Homosexuality is seen as a ‘bad habit’, sometimes even a ‘vice’, and just ‘wrong’, whereas ex-convicts, drinkers, gamblers, drug abusers and adulterers are given second chances in life.
It seems that once you come out as a homosexual, your life is destined to be doomed, all your dreams and aspirations slowly seeping down the drain, and you are subject to a life of discrimination and stigma.
I am a heterosexual female living in Singapore. I have never been homosexual before, and will never be, because I simply do not have such inclinations.
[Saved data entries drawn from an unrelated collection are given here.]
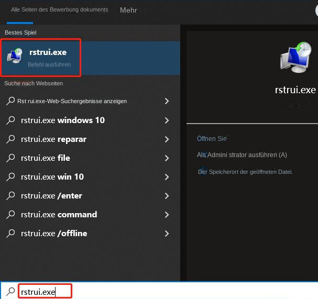Select the rstrui.exe file web suggestion
The height and width of the screenshot is (299, 318).
coord(90,158)
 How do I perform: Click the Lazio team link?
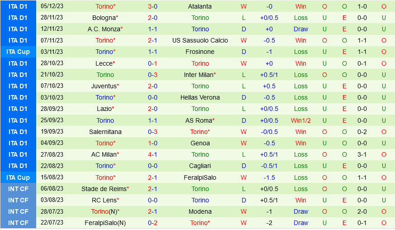coord(104,109)
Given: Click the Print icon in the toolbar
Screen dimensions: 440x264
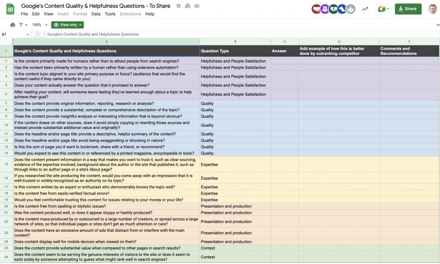Looking at the screenshot, I should [x=12, y=24].
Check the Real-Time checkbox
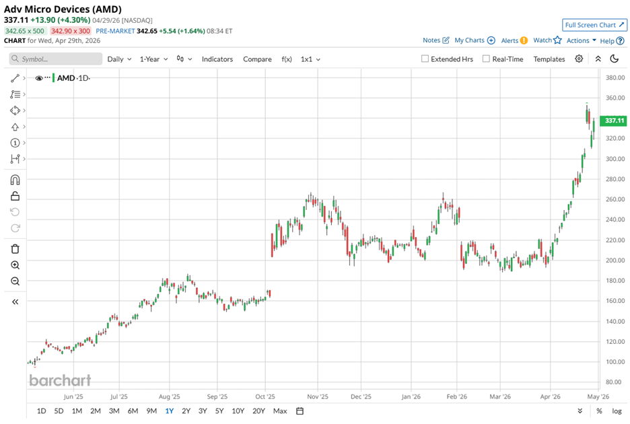Image resolution: width=630 pixels, height=424 pixels. [486, 59]
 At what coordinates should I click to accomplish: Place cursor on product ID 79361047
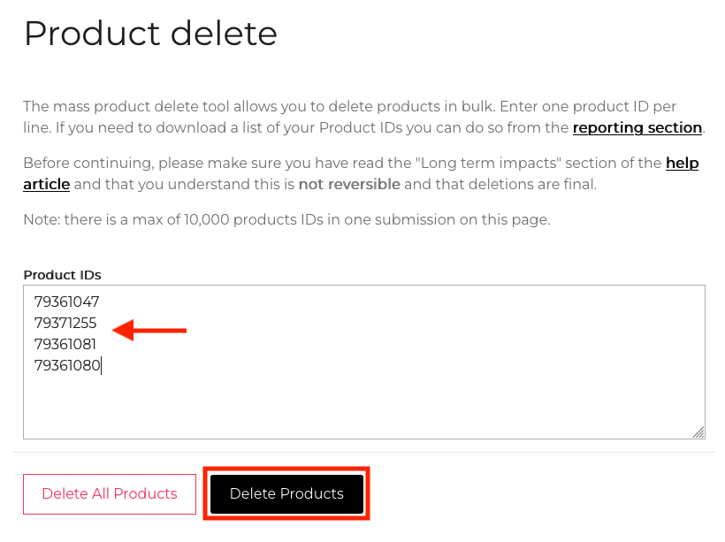(66, 302)
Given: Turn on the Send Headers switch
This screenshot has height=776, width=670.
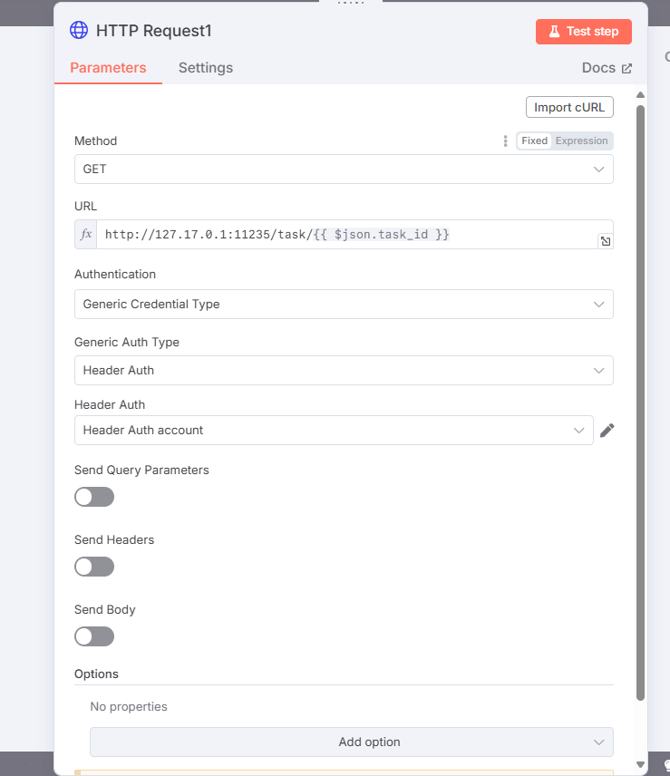Looking at the screenshot, I should [x=94, y=567].
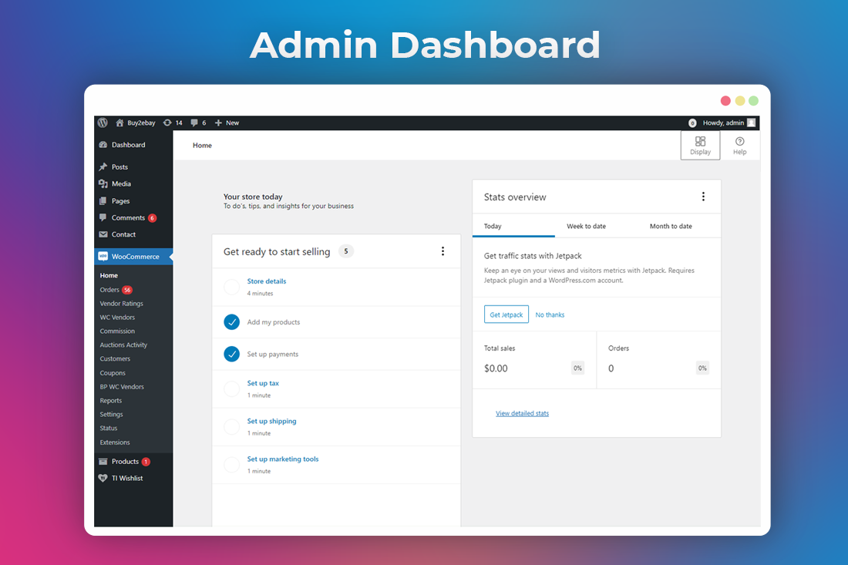This screenshot has height=565, width=848.
Task: Open the Get ready to start selling menu
Action: tap(443, 251)
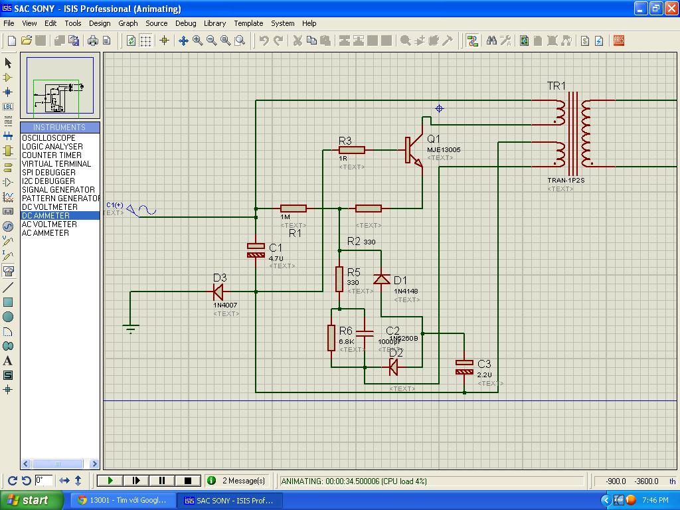Viewport: 680px width, 510px height.
Task: Choose SIGNAL GENERATOR in instruments list
Action: (x=58, y=190)
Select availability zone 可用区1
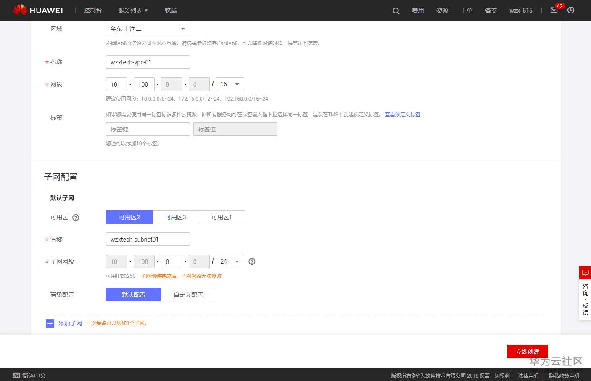Screen dimensions: 591x381 click(222, 217)
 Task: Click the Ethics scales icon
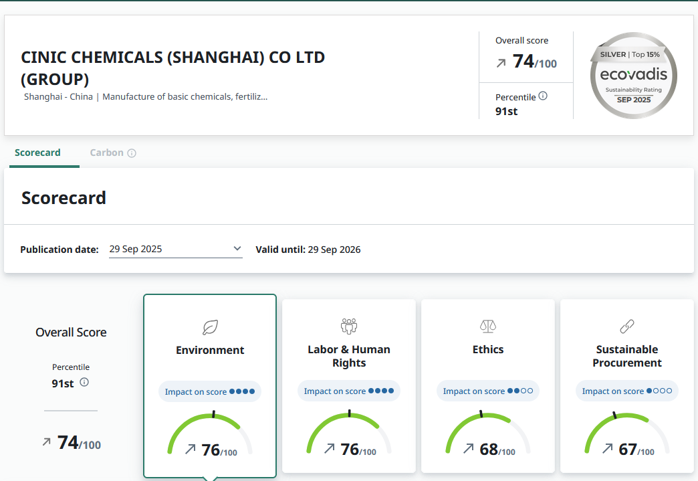click(488, 326)
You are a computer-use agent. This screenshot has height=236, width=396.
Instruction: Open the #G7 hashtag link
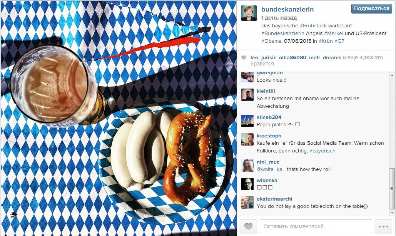(x=339, y=41)
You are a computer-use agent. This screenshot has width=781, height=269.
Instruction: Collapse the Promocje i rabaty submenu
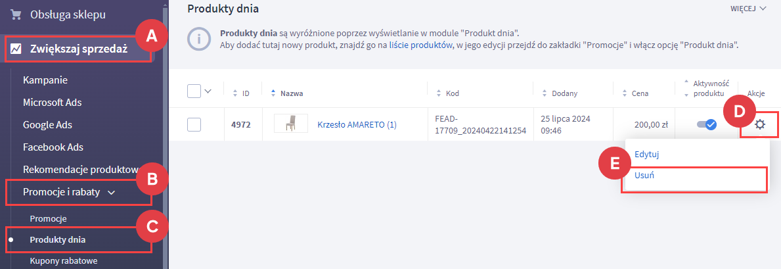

I want to speak out for the homosexual minority here, they who are being judged upon and looked down on without being given a chance to shine, to contribute to the society and community as a whole, and for the majority out there to accept them as human beings and human beings alone, without any labels attached to them.
It saddens me greatly when I see people forming their own judgments on what gay people are really like, and to lump everyone in the gay ‘category’ into a stereotype, calling what they have a ‘lifestyle’.
If there really is a gay ‘lifestyle’, where is the straight ‘lifestyle’? When we see straight men going to clubs to pick up girls for one-night stands or to visit call girls in Geylang, why isn’t this defined as a “straight lifestyle”? And why aren’t all straight men seen as typically being this way?
And then when we see the gay men who have lots of sex we immediately jump to the conclusion that ALL gay men are the same. I understand that one rotten apple infects the entire barrel and all that, but we should take a step back, take a breather, and examine everything from a wider point of view.
It is because of this stereotype that the gay community is suffering. I believe in equality for everyone. This translates to me believing that everyone should have the exact same rights by default, regardless of their race, religion, social standing, and sexual orientation, on the sole basis that they are human beings. Being a human being is a right in itself, and there should not be any social bias as to what you “should do” and “should not do”.
Of course, we draw the line at criminal offenses which harm others, but does being a homosexual harm other people? Homosexuals should be given the same rights as heterosexuals. Just because they are attracted to and fall in love with members of the same sex does not mean they are committing a heinous sin. Artificial insemination is not natural, so does it mean it is wrong?
Along the same lines, how about abortion, sterilisation and contraception? Are they not “going against” the natural cycle of life too? Homosexuality is not a disease that breeds or a phenomenon that snowballs.
Being gay is not a choice, and neither is it a ‘lifestyle’ that people CHOOSE to adopt. They are gay because they just are, and they cannot help it. Think about it – in a society that is mainly made up of heterosexuals, why would anyone suddenly decide, “Hey, I want to be gay,” and subject themselves to discrimination? Homosexuality HAS been observed in animals, so who is to judge that such and such is not ‘natural’ anymore?
“Heterosexuality is not normal; it’s just common.”
Food for thought, no? I seriously hope that everyone will start accepting homosexuals for who they are, and let them have their place in society.
Everything is subjective; so let them have a chance to live their lives just as rightly as every other human being should. Who they decide to sleep with at the end of the day does not affect their morals or who they are as people.